Vous affirmez que nous entrons dans le siècle des biotechnologies.
Comment le définissez-vous?
Nous sommes en train de passer de l'ère industrielle à l'ère «biotech», et c'est un des plus grands changements économiques de l'histoire humaine. Il se produit maintenant parce que les scientifiques peuvent isoler et manipuler les gènes. Mais aussi parce qu'ils ont mis au point des outils qui permettent aux entreprises de les exploiter pour toutes sortes d'activités économiques. Simultanément, on voit émerger une nouvelle sociologie des gènes. De plus en plus de scientifiques pensent que la constitution génétique est plus importante que l'environnement dans la détermination du comportement et de l'intelligence. On voit aussi émerger de nouvelles théories de l'évolution qui légitiment les pratiques des biotechnologies.

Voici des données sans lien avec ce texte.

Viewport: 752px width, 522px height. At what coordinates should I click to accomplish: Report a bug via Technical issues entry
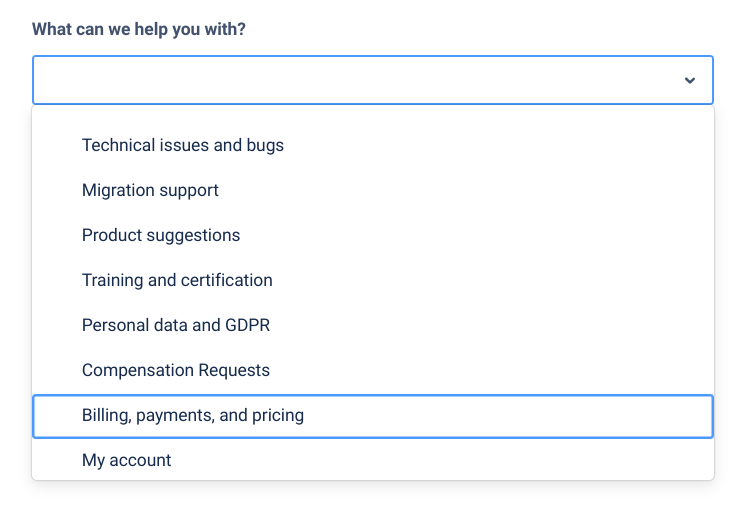tap(183, 145)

Enfin et surtout, dans quelques années, il sera possible d'isoler et de tester les 60 000 gènes humains (Libération du 19 mai) et de manipuler ovules et spermatozoïdes pour changer leur patrimoine génétique. Pour la première fois, des êtres humains pourront dicter le futur évolutif de notre espèce.

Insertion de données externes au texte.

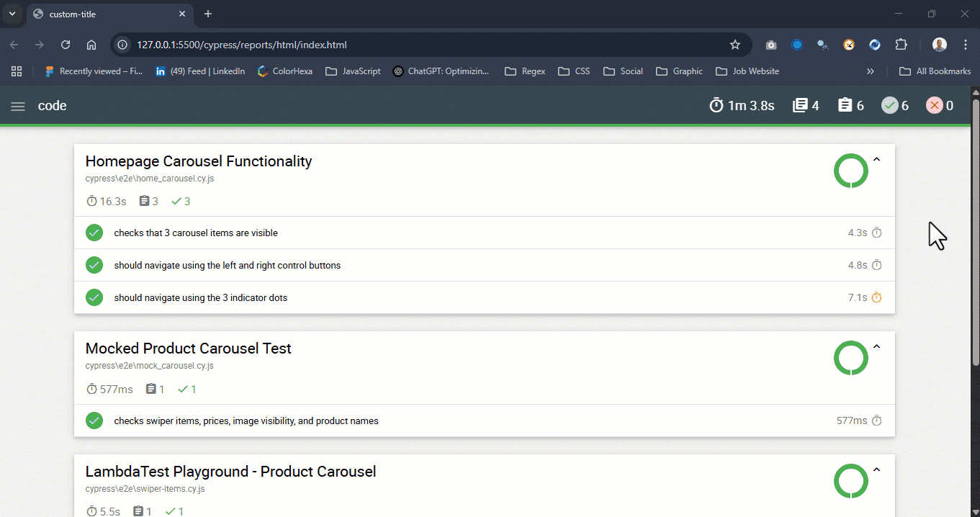Viewport: 980px width, 517px height.
Task: Click the failed tests X icon
Action: click(x=935, y=106)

Les gens pensent que les manipulations génétiques représentent une grande avancée médicale. Mais ils ne savent pas que ces gènes vont être utilisés dans tous les domaines. On nous promet de nouvelles céréales pour nourrir le tiers monde, des animaux chimériques pour fournir des organes à greffer, de nouvelles sources d'énergie, des bactéries qui digèrent les déchets toxiques"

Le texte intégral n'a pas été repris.